I got several requests over the years to provide a fast way to get
the current CPU and node on x86-64. That is useful for a couple of things:
- The kernel gets a lot of benefit from using per CPU data to get better
cache locality and avoid cache line bouncing. This is currently
not quite possible for user programs. With a fast way to know the current
CPU user space can use per CPU data that is likely in cache already.
Locking is still needed of course - after all the thread might switch
to a different CPU - but at least the memory should be already in cache
and locking on cached memory is much cheaper.
- For NUMA optimization in user space you really need to know the current
node to find out where to allocate memory from.
If you allocate a fresh page from the kernel the kernel will give you
one in the current node, but if you keep your own pools like most programs
do you need to know this to select the right pool.

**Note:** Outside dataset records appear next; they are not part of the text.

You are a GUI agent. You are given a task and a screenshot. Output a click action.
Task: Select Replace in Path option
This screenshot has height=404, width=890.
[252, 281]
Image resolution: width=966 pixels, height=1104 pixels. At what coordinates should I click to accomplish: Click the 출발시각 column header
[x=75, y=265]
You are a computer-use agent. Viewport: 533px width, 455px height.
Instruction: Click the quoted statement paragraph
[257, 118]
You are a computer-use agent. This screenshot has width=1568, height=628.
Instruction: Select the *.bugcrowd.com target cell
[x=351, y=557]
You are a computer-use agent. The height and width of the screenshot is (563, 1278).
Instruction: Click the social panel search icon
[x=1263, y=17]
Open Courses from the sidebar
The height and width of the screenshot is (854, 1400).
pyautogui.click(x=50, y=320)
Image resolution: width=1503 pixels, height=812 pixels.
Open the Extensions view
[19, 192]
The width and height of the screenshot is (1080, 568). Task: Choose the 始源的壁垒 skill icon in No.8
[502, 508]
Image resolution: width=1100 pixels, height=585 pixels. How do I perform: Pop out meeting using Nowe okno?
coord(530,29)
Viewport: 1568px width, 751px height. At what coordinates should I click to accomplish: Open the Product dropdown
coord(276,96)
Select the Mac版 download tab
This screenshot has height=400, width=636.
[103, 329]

On single threaded programs it is usually not a big issue because they
tend to start on one node, allocate all their memory there and then eventually
use it there too, but on multithreaded programs where threads can
run on different nodes it's a bigger problem to make sure the threads
can get node local memory for best performance.
At first look such a call still looks like a bad idea - after all the kernel can
switch a process at any time to other CPUs so any result of this call might
be wrong as soon as it returns.
But at a closer look it really makes sense:
- The kernel has strong thread affinity and usually keeps a process on the
same CPU. So switching CPUs is rare. This makes it an useful optimization.
The alternative is usually to bind the process to a specific CPU - then it
"know" where it is - but the problem is that this is nasty to use and
requires user configuration. The kernel often can make better decisions on
where to schedule. And doing it automatically makes it just work.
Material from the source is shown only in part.